**What you have to do**
For the listing below, print exactly the lines from the line with "For every named" to the line with "Book Today! (303, 124)", both included, and nothing beyond them.

**Records for the exercise**
%%
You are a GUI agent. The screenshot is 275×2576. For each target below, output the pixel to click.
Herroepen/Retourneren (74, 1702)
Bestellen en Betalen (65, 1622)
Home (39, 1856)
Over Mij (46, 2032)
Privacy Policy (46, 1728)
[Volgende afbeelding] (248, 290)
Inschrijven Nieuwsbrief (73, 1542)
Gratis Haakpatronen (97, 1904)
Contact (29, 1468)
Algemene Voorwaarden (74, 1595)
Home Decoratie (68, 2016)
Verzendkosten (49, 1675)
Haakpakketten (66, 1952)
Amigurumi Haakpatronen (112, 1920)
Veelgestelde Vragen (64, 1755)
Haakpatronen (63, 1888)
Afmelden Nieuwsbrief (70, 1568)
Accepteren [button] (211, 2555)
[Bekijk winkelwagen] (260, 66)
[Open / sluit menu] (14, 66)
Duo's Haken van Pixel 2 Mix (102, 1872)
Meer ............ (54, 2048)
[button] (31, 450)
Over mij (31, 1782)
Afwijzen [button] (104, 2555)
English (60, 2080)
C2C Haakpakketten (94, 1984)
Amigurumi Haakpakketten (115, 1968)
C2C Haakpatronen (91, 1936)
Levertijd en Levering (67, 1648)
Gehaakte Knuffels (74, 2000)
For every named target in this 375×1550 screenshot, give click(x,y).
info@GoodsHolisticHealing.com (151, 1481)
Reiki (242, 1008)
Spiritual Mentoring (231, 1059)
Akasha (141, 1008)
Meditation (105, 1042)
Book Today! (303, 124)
%%
%%
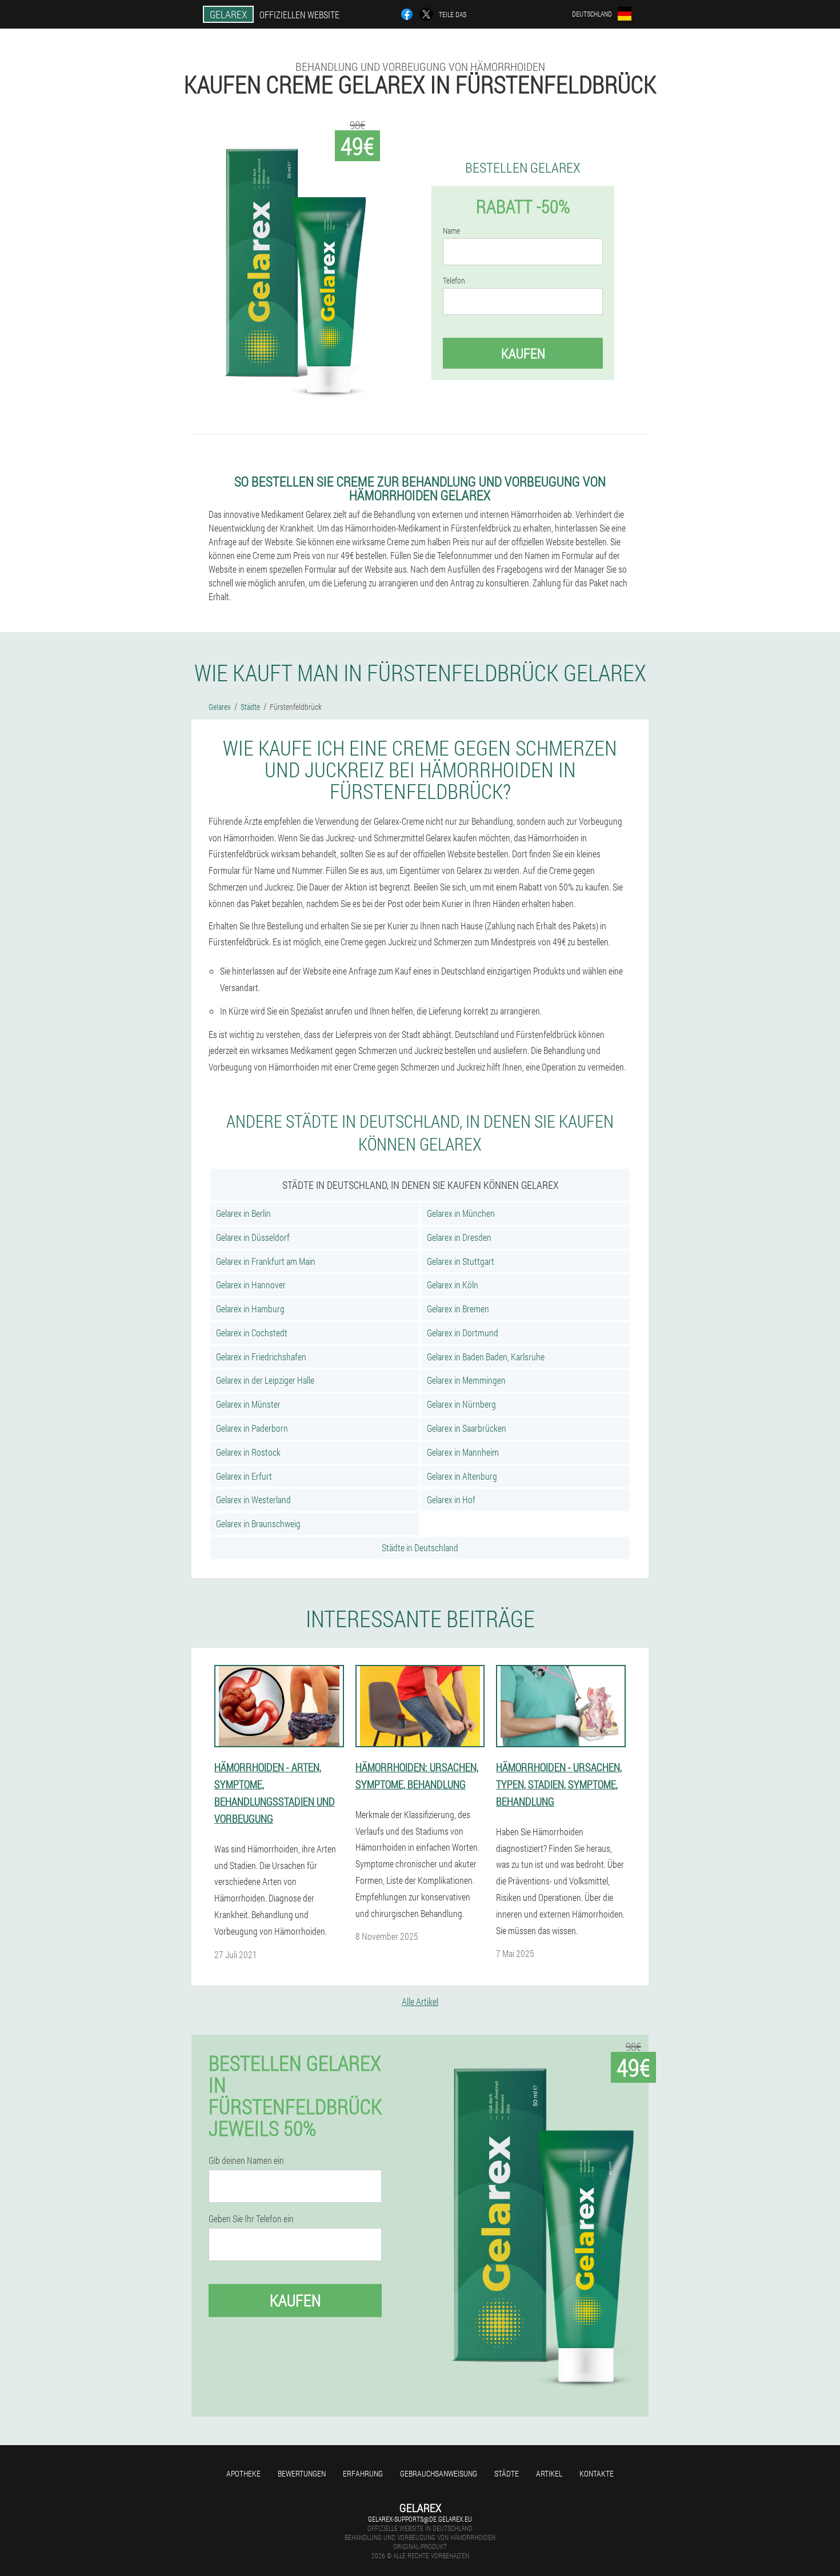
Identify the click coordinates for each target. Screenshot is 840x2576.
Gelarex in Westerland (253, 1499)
%%
**Your solution**
For every named target in this 375×1550 screenshot, give click(x,y).
info@GoodsHolisticHealing.com (151, 1481)
Reiki (242, 1008)
Spiritual Mentoring (231, 1059)
Akasha (141, 1008)
Meditation (105, 1042)
Book Today! (303, 124)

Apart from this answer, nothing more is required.